The opposition’s problem is not Simon Bridges’ performance, it’s not the party losing faith and it’s not even a fallen MP raising merry hell, writes RNZ’s Guyon Espiner

The salacious saga of Jami-Lee Ross has severely tested Simon Bridges over recent weeks.

The Ross story is the political equivalent of a page-turning novel, but the real plot twist for National doesn’t lie here but in the dry prose of the Treasury, Statistics New Zealand and the Reserve Bank.

The story set out on those pages is one of an economy in good health. That makes the going tough for National as it prepares for 2019 – the middle year of the term and the no-man’s land for Opposition.

Despite the JLR derailment, National has largely been on track in its role as government critic.

Michael Woodhouse has been forensic in the Karel Sroubek case, leaving Minister Ian Lees-Galloway struggling to explain why he granted residency to the Czech drug smuggler.

Chris Bishop has doggedly hounded the government over the appointment of Deputy Police Commissioner Wally Haumaha.

Paul Goldsmith has beavered away on the Provincial Growth Fund, this week revealing the ‘missing meetings’. More than 60 engagements Shane Jones held were not declared, some of which related to the $3 billion fund he presides over.

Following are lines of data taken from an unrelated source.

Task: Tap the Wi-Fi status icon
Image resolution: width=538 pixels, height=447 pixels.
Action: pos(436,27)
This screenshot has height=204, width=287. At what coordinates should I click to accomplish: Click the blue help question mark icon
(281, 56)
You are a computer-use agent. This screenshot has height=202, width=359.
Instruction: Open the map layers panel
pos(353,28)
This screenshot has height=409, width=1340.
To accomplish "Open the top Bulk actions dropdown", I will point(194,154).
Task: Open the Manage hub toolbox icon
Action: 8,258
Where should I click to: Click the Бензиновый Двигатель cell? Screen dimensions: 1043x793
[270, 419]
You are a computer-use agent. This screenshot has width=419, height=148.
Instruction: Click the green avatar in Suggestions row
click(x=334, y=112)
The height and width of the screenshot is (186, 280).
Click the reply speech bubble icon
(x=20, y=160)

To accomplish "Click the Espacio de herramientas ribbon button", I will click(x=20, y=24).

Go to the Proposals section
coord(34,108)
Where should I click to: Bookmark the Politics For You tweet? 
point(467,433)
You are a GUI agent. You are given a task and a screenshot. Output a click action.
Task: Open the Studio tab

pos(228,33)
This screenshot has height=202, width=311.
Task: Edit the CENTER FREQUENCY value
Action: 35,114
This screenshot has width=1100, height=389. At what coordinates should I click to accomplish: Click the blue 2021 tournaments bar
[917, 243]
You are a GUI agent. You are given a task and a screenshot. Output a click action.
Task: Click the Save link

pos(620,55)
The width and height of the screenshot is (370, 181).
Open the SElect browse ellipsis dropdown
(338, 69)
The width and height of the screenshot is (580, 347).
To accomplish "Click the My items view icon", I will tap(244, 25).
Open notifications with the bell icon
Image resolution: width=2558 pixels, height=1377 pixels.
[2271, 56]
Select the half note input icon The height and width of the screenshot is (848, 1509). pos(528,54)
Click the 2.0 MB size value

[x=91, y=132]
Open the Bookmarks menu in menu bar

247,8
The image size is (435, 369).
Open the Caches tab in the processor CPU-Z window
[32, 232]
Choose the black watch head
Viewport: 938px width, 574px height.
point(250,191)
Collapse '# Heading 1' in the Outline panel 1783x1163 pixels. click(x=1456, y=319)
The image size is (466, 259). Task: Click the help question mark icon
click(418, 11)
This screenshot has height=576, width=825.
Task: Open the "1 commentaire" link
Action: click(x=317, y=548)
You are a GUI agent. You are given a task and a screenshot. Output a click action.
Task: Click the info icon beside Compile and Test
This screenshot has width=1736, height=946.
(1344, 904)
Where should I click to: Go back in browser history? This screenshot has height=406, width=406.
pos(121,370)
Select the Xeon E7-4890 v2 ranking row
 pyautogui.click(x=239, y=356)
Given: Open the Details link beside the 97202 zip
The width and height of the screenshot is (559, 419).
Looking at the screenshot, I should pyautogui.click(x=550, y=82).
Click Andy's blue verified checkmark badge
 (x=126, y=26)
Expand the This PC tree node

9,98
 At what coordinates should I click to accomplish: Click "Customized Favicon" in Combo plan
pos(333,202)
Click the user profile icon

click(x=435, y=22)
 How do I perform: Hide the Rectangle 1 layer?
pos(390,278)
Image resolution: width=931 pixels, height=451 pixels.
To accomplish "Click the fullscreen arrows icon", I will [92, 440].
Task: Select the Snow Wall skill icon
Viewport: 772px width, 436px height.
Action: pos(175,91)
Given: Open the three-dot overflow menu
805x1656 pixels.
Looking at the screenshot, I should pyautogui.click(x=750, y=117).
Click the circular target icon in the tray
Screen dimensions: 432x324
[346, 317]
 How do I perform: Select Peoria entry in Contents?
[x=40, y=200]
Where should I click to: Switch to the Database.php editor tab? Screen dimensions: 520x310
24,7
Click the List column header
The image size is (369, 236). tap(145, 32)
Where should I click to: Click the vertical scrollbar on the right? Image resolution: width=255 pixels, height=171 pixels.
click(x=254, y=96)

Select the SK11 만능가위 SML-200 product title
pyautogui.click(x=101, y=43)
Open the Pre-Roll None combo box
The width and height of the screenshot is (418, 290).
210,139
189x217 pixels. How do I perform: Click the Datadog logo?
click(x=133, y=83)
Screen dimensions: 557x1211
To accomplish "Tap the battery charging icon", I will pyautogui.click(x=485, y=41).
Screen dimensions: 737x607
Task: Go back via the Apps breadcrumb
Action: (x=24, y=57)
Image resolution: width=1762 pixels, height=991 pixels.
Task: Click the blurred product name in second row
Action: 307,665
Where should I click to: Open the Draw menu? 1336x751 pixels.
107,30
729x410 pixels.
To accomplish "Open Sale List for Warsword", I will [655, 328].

Judith Collins continues to chip away at KiwiBuild and its Minister Phil Twyford.

But National’s shots at its most important target – the economy – are missing the mark.

Bridges marked the anniversary of the new administration by declaring it “a year of economic mismanagement” and claiming that “under this government the economy is slowing”. But it was hard to find the numbers to match his words.

At 3.9% unemployment is the lowest in 10 years. Or in the words of the Reserve Bank “employment is around its maximum sustainable level”.

GDP grew 1% in the September quarter. It’s the strongest growth in two years, nearly double the OECD average and rivalled only by the US. It was broad based – 15 out of 16 industries expanded, with only mining dropping back. The RBNZ believes GDP growth will “pick up” over 2019.

Cost of living pressures are real but the latest CPI increase of 1.9% recorded by Stats NZ is low by historic standards. Further blunting National’s grab for attention on hip pocket issues, petrol prices dropped 10 cents a litre in October.

In the housing sector rents have been rising, as have concerns about KiwiBuild, but the dangerously hot Auckland market has cooled safely so far. ASB said this week more Kiwis believed it was a good time to buy a house than at any point in the last five years.

Mortgage rates are almost subterranean. This week ANZ offered a one year rate of 3.95 percent, claiming it was the lowest since World War II. A time traveller with a mullet or shoulder pads might have thought a one had been mistakenly left off the front of the rate (mortgage rates were nudged 20 percent in the late 1980s).

A deep grave has been dug for claims of a fiscal hole. A surplus of $5.5 billion is forecast and the government is on track to meet its Budget Responsibility Rules of spending at 30% of GDP and debt at 20%.

This seems to leave Labour more vulnerable to attack from the left than the right. Aside from a few tweaks, and despite the rhetoric about expunging neo-liberalism, the economic paradigm remains.

The TPP has a new name, 90-day job trials are gone for big companies but remain for SMEs and teachers and nurses strike for a greater share of the surplus billions.

Foreigners can’t buy houses but can certainly buy land. RNZ revealed this week, Greens Minister Eugenie Sage approved nearly every foreign land sale in her first nine months as minister, putting nearly 60,000 hectares into foreign hands.

National might claim the government has failed to live up to promises of transformational change. But then National’s warnings of economic vandalism haven’t materialised either.

The JLR saga has sparked stories suggesting Bridges could be rolled. But he has to worry less about his MPs doing the numbers and more about the economic numbers. As he had to admit on Morning Report this week, those numbers are looking pretty good.